[Pixel coordinate grounding data]

______________________________

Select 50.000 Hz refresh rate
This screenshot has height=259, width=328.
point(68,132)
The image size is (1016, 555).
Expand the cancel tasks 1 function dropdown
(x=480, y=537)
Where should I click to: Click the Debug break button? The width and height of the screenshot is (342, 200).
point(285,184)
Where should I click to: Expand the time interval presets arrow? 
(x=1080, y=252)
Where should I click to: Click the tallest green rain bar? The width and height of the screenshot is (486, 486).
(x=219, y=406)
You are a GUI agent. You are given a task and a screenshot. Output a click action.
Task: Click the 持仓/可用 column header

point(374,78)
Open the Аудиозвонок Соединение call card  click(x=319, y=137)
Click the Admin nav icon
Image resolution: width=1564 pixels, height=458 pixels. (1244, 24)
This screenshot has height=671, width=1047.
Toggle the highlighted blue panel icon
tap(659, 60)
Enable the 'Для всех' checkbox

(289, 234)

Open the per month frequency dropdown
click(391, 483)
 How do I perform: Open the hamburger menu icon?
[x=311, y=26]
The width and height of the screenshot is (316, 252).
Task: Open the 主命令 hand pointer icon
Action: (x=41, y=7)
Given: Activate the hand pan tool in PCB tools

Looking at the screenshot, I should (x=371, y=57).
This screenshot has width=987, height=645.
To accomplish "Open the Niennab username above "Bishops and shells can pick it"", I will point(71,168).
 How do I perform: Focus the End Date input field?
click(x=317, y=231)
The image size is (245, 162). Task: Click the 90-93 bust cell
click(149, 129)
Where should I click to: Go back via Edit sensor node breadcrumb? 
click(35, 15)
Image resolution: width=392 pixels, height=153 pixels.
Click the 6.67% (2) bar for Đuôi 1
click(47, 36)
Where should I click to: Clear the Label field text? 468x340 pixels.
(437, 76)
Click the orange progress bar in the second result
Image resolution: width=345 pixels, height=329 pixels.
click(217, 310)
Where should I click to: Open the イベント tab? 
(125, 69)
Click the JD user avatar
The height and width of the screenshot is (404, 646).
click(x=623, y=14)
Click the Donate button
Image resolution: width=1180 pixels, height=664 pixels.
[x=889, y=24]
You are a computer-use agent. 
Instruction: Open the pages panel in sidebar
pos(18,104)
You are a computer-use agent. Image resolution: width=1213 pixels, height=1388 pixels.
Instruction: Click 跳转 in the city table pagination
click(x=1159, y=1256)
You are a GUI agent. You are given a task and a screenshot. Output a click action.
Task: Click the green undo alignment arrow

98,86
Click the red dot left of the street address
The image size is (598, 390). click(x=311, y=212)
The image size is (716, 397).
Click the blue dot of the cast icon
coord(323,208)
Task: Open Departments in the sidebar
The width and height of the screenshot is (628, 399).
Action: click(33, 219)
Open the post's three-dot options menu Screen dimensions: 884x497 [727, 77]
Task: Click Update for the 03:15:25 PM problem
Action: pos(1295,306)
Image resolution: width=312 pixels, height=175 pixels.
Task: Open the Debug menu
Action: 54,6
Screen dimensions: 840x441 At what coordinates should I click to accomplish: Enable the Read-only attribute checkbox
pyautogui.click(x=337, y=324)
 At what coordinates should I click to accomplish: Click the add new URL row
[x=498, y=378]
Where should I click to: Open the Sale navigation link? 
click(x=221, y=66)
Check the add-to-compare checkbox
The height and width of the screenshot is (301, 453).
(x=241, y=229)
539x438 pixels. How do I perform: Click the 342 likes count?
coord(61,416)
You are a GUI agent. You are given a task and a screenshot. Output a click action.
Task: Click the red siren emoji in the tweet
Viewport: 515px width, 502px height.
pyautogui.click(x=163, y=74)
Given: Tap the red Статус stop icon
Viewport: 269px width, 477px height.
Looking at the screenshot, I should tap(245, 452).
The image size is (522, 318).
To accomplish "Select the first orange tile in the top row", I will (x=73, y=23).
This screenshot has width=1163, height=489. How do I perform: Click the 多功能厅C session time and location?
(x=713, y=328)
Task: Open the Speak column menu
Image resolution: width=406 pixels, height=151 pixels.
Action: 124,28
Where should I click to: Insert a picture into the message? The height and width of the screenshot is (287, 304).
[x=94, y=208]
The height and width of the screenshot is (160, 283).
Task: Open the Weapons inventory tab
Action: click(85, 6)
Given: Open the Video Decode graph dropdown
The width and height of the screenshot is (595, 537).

______________________________

Assigned task - Once you have read the records above, set each one down again exactly.

Response area -
Select 50.000 Hz refresh rate
This screenshot has height=259, width=328.
point(68,132)
The image size is (1016, 555).
Expand the cancel tasks 1 function dropdown
(x=480, y=537)
Where should I click to: Click the Debug break button? The width and height of the screenshot is (342, 200).
point(285,184)
Where should I click to: Expand the time interval presets arrow? 
(x=1080, y=252)
Where should I click to: Click the tallest green rain bar? The width and height of the screenshot is (486, 486).
(x=219, y=406)
You are a GUI agent. You are given a task and a screenshot. Output a click action.
Task: Click the 持仓/可用 column header

point(374,78)
Open the Аудиозвонок Соединение call card  click(x=319, y=137)
Click the Admin nav icon
Image resolution: width=1564 pixels, height=458 pixels. (1244, 24)
This screenshot has height=671, width=1047.
Toggle the highlighted blue panel icon
tap(659, 60)
Enable the 'Для всех' checkbox

(289, 234)

Open the per month frequency dropdown
click(391, 483)
 How do I perform: Open the hamburger menu icon?
[x=311, y=26]
The width and height of the screenshot is (316, 252).
Task: Open the 主命令 hand pointer icon
Action: (x=41, y=7)
Given: Activate the hand pan tool in PCB tools

Looking at the screenshot, I should (x=371, y=57).
This screenshot has width=987, height=645.
To accomplish "Open the Niennab username above "Bishops and shells can pick it"", I will point(71,168).
 How do I perform: Focus the End Date input field?
click(x=317, y=231)
The image size is (245, 162). Task: Click the 90-93 bust cell
click(149, 129)
Where should I click to: Go back via Edit sensor node breadcrumb? 
click(35, 15)
Image resolution: width=392 pixels, height=153 pixels.
Click the 6.67% (2) bar for Đuôi 1
click(47, 36)
Where should I click to: Clear the Label field text? 468x340 pixels.
(437, 76)
Click the orange progress bar in the second result
Image resolution: width=345 pixels, height=329 pixels.
click(217, 310)
Where should I click to: Open the イベント tab? 
(125, 69)
Click the JD user avatar
The height and width of the screenshot is (404, 646).
click(x=623, y=14)
Click the Donate button
Image resolution: width=1180 pixels, height=664 pixels.
[x=889, y=24]
You are a computer-use agent. 
Instruction: Open the pages panel in sidebar
pos(18,104)
You are a computer-use agent. Image resolution: width=1213 pixels, height=1388 pixels.
Instruction: Click 跳转 in the city table pagination
click(x=1159, y=1256)
You are a GUI agent. You are given a task and a screenshot. Output a click action.
Task: Click the green undo alignment arrow

98,86
Click the red dot left of the street address
The image size is (598, 390). click(x=311, y=212)
The image size is (716, 397).
Click the blue dot of the cast icon
coord(323,208)
Task: Open Departments in the sidebar
The width and height of the screenshot is (628, 399).
Action: click(33, 219)
Open the post's three-dot options menu Screen dimensions: 884x497 [727, 77]
Task: Click Update for the 03:15:25 PM problem
Action: pos(1295,306)
Image resolution: width=312 pixels, height=175 pixels.
Task: Open the Debug menu
Action: 54,6
Screen dimensions: 840x441 At what coordinates should I click to accomplish: Enable the Read-only attribute checkbox
pyautogui.click(x=337, y=324)
 At what coordinates should I click to accomplish: Click the add new URL row
[x=498, y=378]
Where should I click to: Open the Sale navigation link? 
click(x=221, y=66)
Check the add-to-compare checkbox
The height and width of the screenshot is (301, 453).
(x=241, y=229)
539x438 pixels. How do I perform: Click the 342 likes count?
coord(61,416)
You are a GUI agent. You are given a task and a screenshot. Output a click action.
Task: Click the red siren emoji in the tweet
Viewport: 515px width, 502px height.
pyautogui.click(x=163, y=74)
Given: Tap the red Статус stop icon
Viewport: 269px width, 477px height.
Looking at the screenshot, I should tap(245, 452).
The image size is (522, 318).
To accomplish "Select the first orange tile in the top row", I will (x=73, y=23).
This screenshot has width=1163, height=489. How do I perform: Click the 多功能厅C session time and location?
(x=713, y=328)
Task: Open the Speak column menu
Image resolution: width=406 pixels, height=151 pixels.
Action: 124,28
Where should I click to: Insert a picture into the message? The height and width of the screenshot is (287, 304).
[x=94, y=208]
The height and width of the screenshot is (160, 283).
Task: Open the Weapons inventory tab
Action: click(85, 6)
Given: Open the Video Decode graph dropdown
The width and height of the screenshot is (595, 537).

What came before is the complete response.